_EXERCISE DESCRIPTION_
Repeat the rows word for word, beginning at the line that contains "Task: Click the running swimmer status icon" and continuing through the last row. Leave the pictures out of your answer.

+ + + + + + +

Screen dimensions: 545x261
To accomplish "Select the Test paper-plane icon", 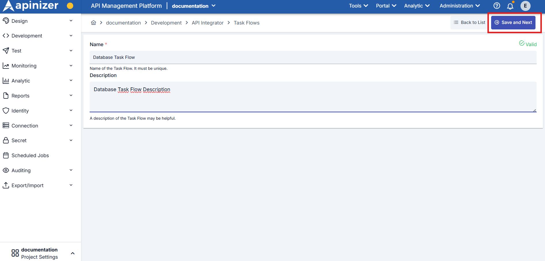I will [x=6, y=50].
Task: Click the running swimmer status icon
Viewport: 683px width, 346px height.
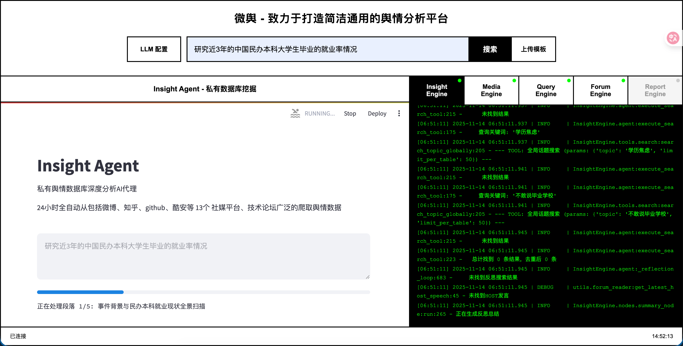Action: click(x=295, y=113)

+ + + + + + +

_RESPONSE TO THE TASK_
Task: Click the running swimmer status icon
Viewport: 683px width, 346px height.
Action: click(x=295, y=113)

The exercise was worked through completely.